Berry played the season he turned 12 as a way to recover from the August death of Huel Young, his grandfather and caregiver who took him to practice.
In the early 1990s, Duncan Park “was thriving,” James Berry recalled. “All the buildings were in use. The pool was functional. There was an afterschool program and tutoring. Seniors had an exercise class. It was flourishing.”
Eric Berry moved upward from Creekside High School to Tennessee, where he won the 2009 Jim Thorpe Award as the best defensive back in America.
Meanwhile, Duncan Park went down.
When Fairburn reached 3,500 residents, state law forbade Fulton County to continue maintenance. As the city coped with this and other growth issues, the park languished. The football Flames suffered, too.
No longer could Carol Berry, Eric’s mother, peacefully cut coupons at Duncan Park while Eric’s younger brothers worked out.
“The city sent the police out to keep them from practicing because they said we didn’t have permission,” she said. “The kids were crying and complaining.”
If James Berry didn’t mow the field, his team would play in waist-high weeds -- which at least, he said, was an improvement from his own roots. “Where I grew up [in Natchez, Miss.] we played in the backyards of other peoples’ homes.”
“We were growing, and we hadn’t figured out who we were yet,” said city council member Scott Vaughan, also a Creekside teacher who coached Berry to several state track titles.
To reinvigorate and renovate Duncan Park, Berry pooled his status and resources. He, his family and corporate sponsors unveiled the results with a big party in late July on “Eric Berry Day.”

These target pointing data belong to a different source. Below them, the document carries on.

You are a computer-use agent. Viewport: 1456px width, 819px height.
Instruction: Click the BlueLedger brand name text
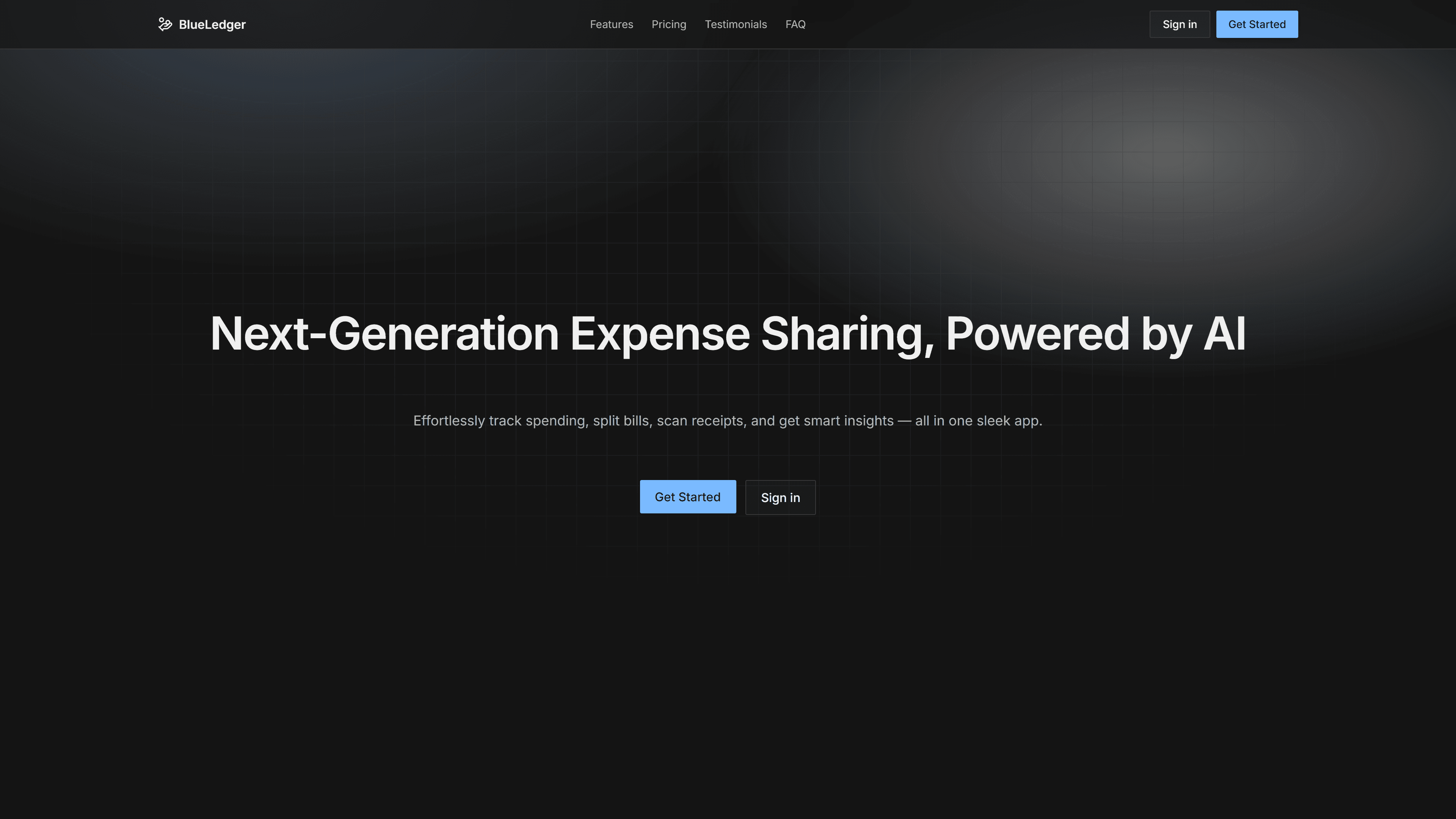coord(212,24)
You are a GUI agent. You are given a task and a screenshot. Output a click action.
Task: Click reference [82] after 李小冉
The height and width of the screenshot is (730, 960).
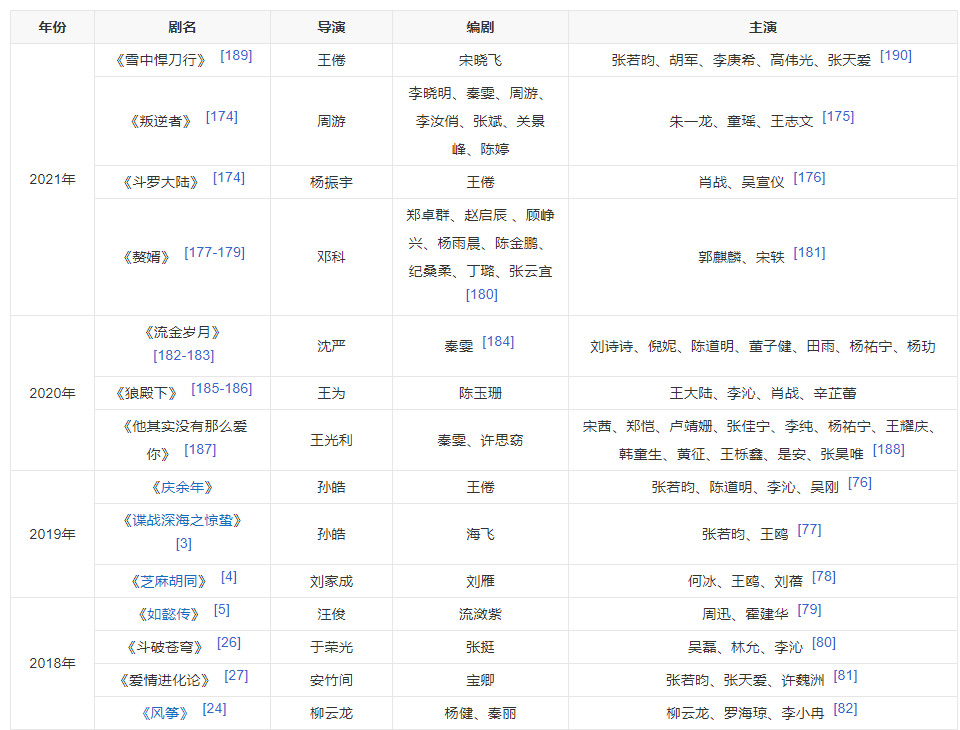tap(845, 709)
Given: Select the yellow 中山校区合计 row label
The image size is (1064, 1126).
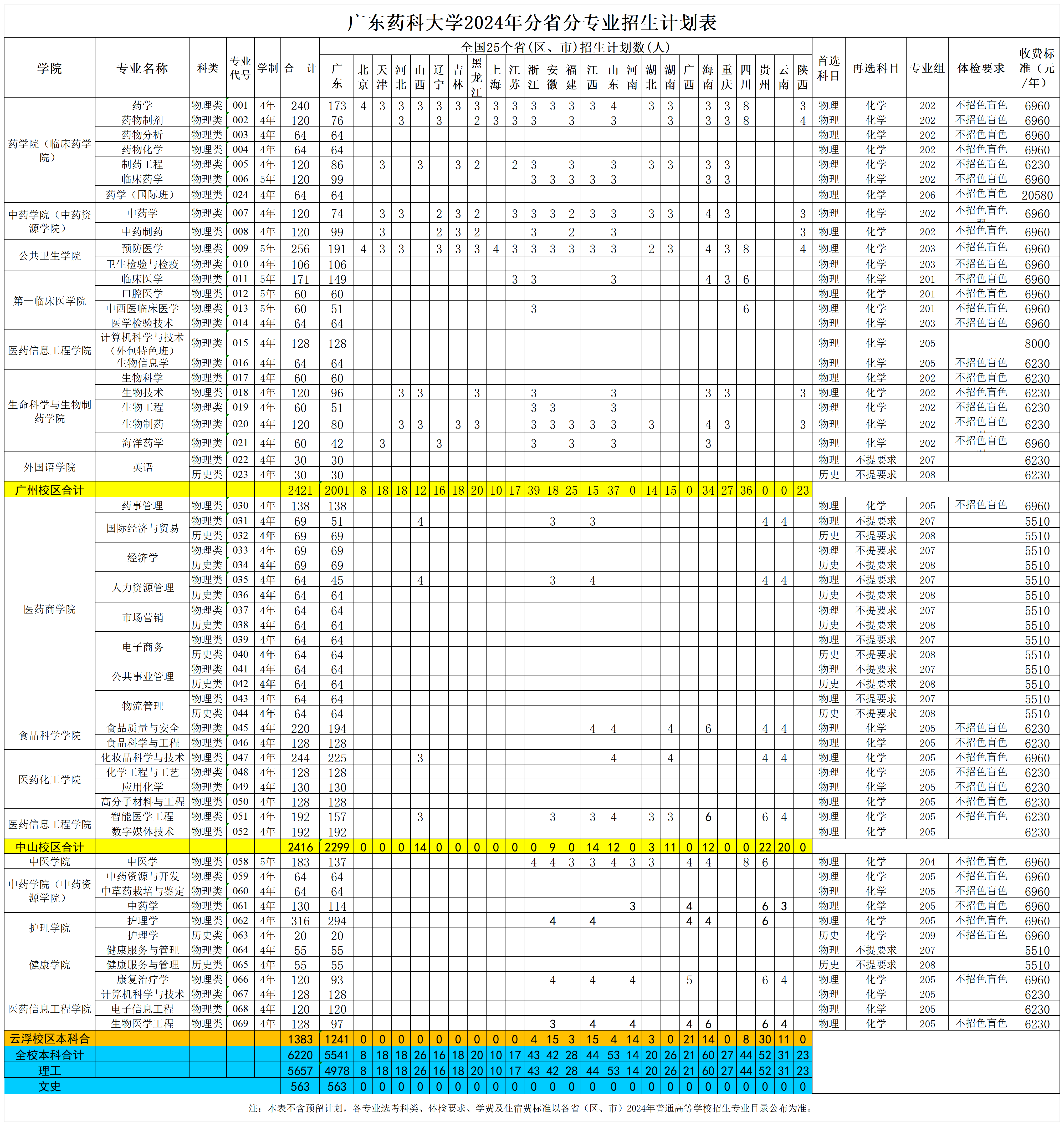Looking at the screenshot, I should [49, 847].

Adidas donated 300 uniforms for the Flames. Because Berry has helped test prototypes of safer synthetic turf, AstroTurf is installing a new football field at Duncan Park.
Fairburn put up $150,000 toward the field. Local officials showed up at the party to raise support for a November referendum that would fund a park overhaul.
“It’s a blessing ... to have an athlete of this regard with the finances to help the renovation,” said mayor Mario Avery.
For Berry, returning evoked nostalgia for a childhood free of negotiated salaries, long before Sports Illustrated called him “The Sure Thing.” His college freshman souvenir is the Atlanta skyline tattooed across his abdomen, with the acronym DSGB for “Down South Georgia Boy.” He seeks an authenticity in action, not just words.
"I don’t want to be someone like, ‘He made it, but he didn’t come back,'" Berry said. “I want them to see they can reach a goal ... I don’t want to just be from here, someone they see on TV and not in the community or the park.”
Berry said he hopes to return for Duncan Park's homecoming. It's scheduled for the Chiefs' off week.